-- START OF Text block --

Thank you all for replying.
For completeness here is my final answer for loading any number of (tab) delimited files, in this case with 6 columns of data each where column 1 is characters, 2 is factor, and remainder numeric:
##Read files named xyz1111.csv, xyz2222.csv, etc.
filenames <- list.files(path="../Data/original_data",
pattern="xyz+.*csv")
##Create list of data frame names without the ".csv" part
names <-substr(filenames,1,7)
###Load all files
for(i in names){
filepath <- file.path("../Data/original_data/",paste(i,".csv",sep=""))
assign(i, read.delim(filepath,
colClasses=c("character","factor",rep("numeric",4)),
sep = "\t"))
}
Quick draft, untested:
Use list.files() aka dir() to dynamically generate your list of files.
This returns a vector, just run along the vector in a for loop.
Read the i-th file, then use assign() to place the content into a new variable file_i
That should do the trick for you.
Use assign with a character variable containing the desired name of your data frame.
for(i in 1:100)
{
oname = paste("file", i, sep="")
assign(oname, read.csv(paste(oname, ".txt", sep="")))
}
This answer is intended as a more useful complement to Hadley's answer.
While the OP specifically wanted each file read into their R workspace as a separate object, many other people naively landing on this question may think that that's what they want to do, when in fact they'd be better off reading the files into a single list of data frames.
So for the record, here's how you might do that.
#If the path is different than your working directory
# you'll need to set full.names = TRUE to get the full
# paths.
my_files <- list.files("path/to/files")
#Further arguments to read.csv can be passed in ...
all_csv <- lapply(my_files,read.csv,...)
#Set the name of each list element to its
# respective file name. Note full.names = FALSE to
# get only the file names, not the full path.

-- END OF Text block --
-- START OF Exercise inputs --

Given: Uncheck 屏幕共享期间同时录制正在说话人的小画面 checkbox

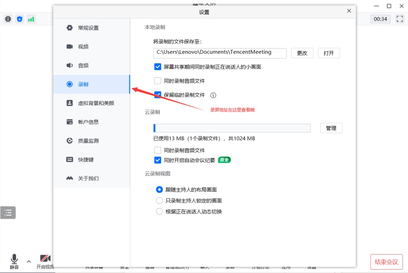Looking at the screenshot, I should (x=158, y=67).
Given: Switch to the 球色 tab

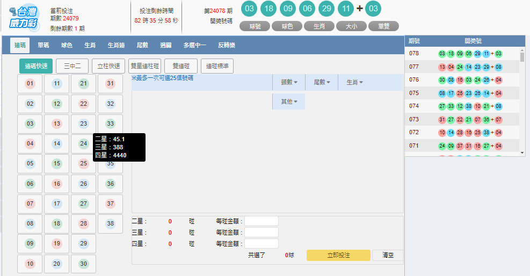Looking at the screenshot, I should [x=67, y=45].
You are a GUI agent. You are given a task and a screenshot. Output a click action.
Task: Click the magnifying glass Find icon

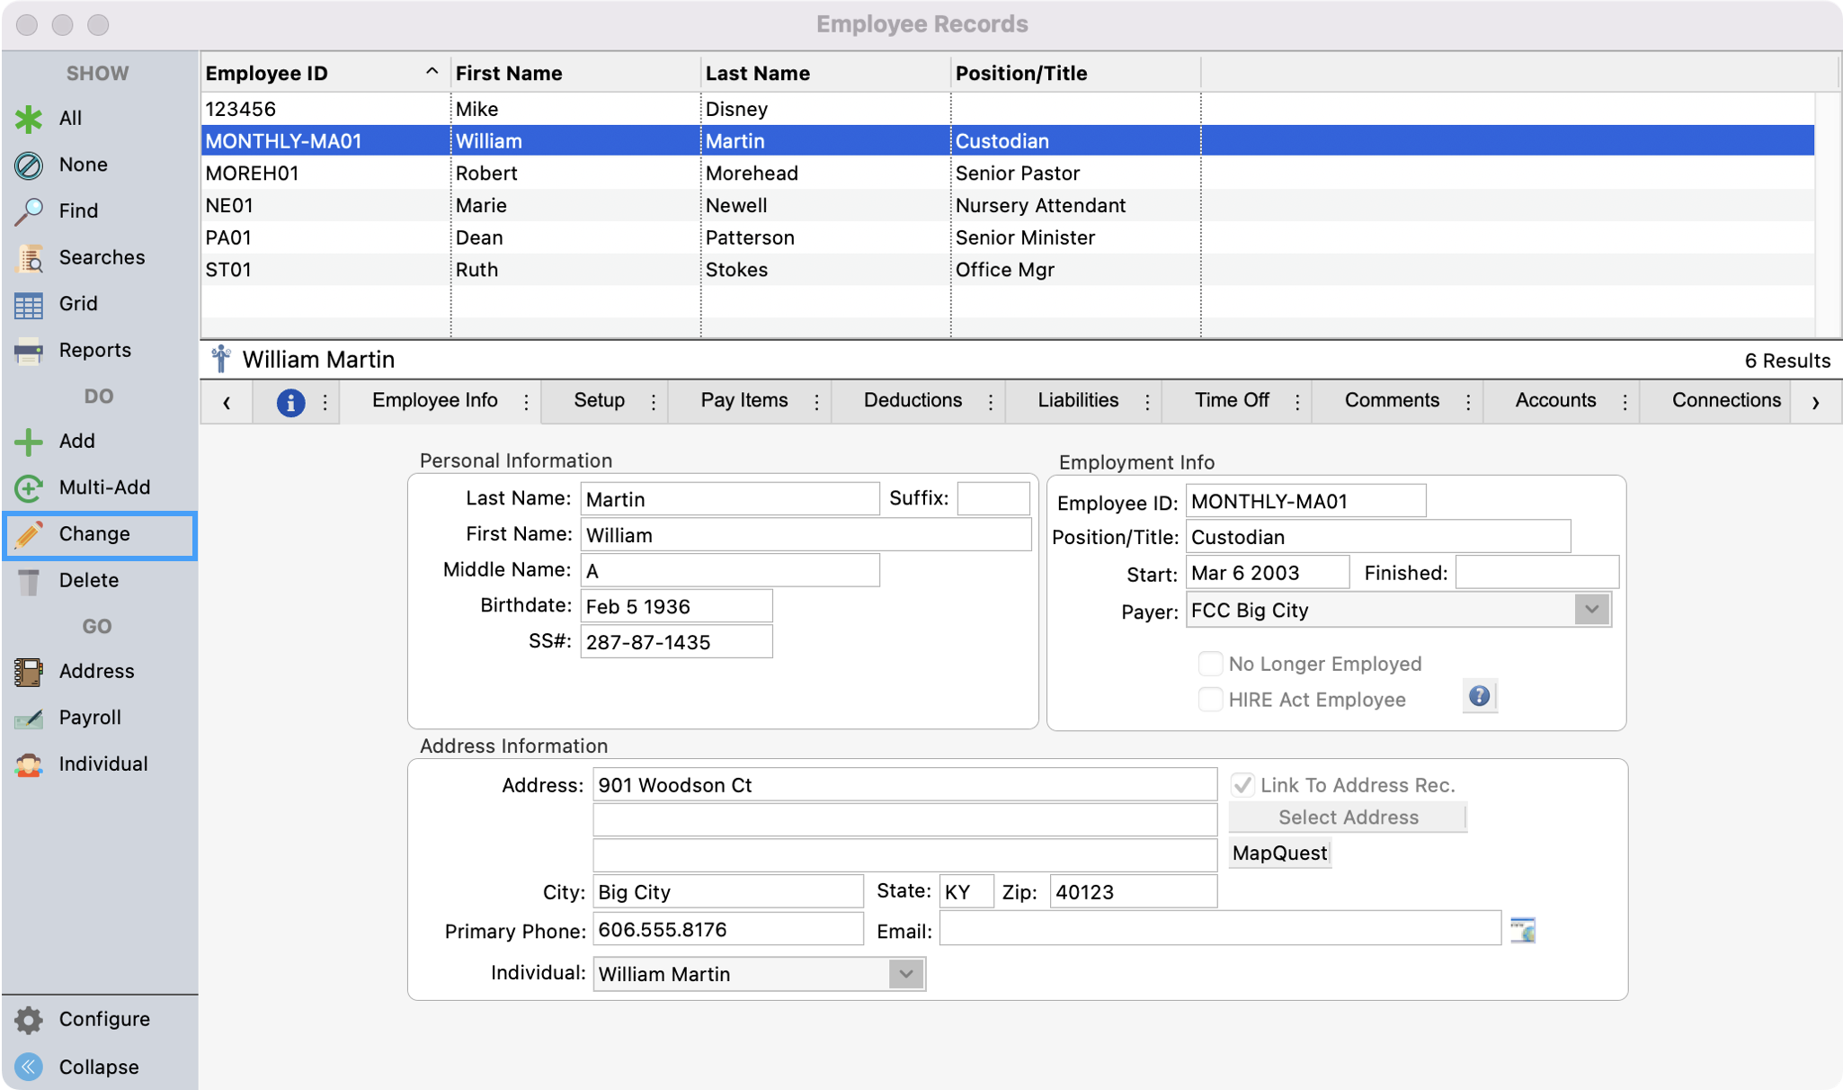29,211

-- END OF Exercise inputs --

Jobs:
1. Format the records from the line with "You are a GUI" through the end of the records as a JSON list of strings, one string per line and blank lines omitted, leaving the pictures out.
2. Pick up the text about loading many data files into R right after its last line.
The records have nothing to do with the text about reading many data files into R.

Expected results:
1.
[
  "You are a GUI agent. You are given a task and a screenshot. Output a click action.",
  "Task: Click the magnifying glass Find icon",
  "29,211"
]

2.
names(all_csv) <- gsub(".csv","",
list.files("path/to/files",full.names = FALSE),
fixed = TRUE)
Now any of the files can be referred to by my_files[["filename"]], which really isn't much worse that just having separate filename variables in your workspace, and often it is much more convenient.
Here is a way to unpack a list of data.frames using just lapply
filenames <- list.files(path="../Data/original_data",
pattern="xyz+.*csv")
filelist <- lappy(filenames, read.csv)
#if necessary, assign names to data.frames
names(filelist) <- c("one","two","three")
#note the invisible function keeps lapply from spitting out the data.frames to the console
invisible(lapply(names(filelist), function(x) assign(x,filelist[[x]],envir=.GlobalEnv)))
Reading all the CSV files from a folder and creating vactors same as the file names:
setwd("your path to folder where CSVs are")
filenames <- gsub("\\.csv$","", list.files(pattern="\\.csv$"))
for(i in filenames){
assign(i, read.csv(paste(i, ".csv", sep="")))
}
A simple way to access the elements of a list from the global environment is to attach the list. Note that this actually creates a new environment on the search path and copies the elements of your list into it, so you may want to remove the original list after attaching to prevent having two potentially different copies floating around.
I want to update the answer given by Joran:
#If the path is different than your working directory
# you'll need to set full.names = TRUE to get the full
# paths.
my_files <- list.files(path="set your directory here", full.names=TRUE)
#full.names=TRUE is important to be added here
#Further arguments to read.csv can be passed in ...
all_csv <- lapply(my_files, read.csv)
#Set the name of each list element to its
# respective file name. Note full.names = FALSE to
# get only the file names, not the full path.
names(all_csv) <- gsub(".csv","",list.files("copy and paste your directory here",full.names = FALSE),fixed = TRUE)
#Now you can create a dataset based on each filename
df <- as.data.frame(all_csv$nameofyourfilename)
a simplified version, assuming your csv files are in the working directory:
listcsv <- list.files(pattern= "*.csv") #creates list from csv files
names <- substr(listcsv,1,nchar(listcsv)-4) #creates list of file names, no .csv
for (k in 1:length(listcsv)){
assign(names[[k]] , read.csv(listcsv[k]))
}
#cycles through the names and assigns each relevant dataframe using read.csv
#copy all the files you want to read in R in your working directory
a <- dir()
#using lapply to remove the".csv" from the filename
for(i in a){
list1 <- lapply(a, function(x) gsub(".csv","",x))
}
#Final step
for(i in list1){
filepath <- file.path("../Data/original_data/..",paste(i,".csv",sep=""))
assign(i, read.csv(filepath))
}
Use list.files and map_dfr to read many csv files
df <- list.files(data_folder, full.names = TRUE) %>%
map_dfr(read_csv)
Reproducible example
First write sample csv files to a temporary directory.
It's more complicated than I thought it would be.
library(dplyr)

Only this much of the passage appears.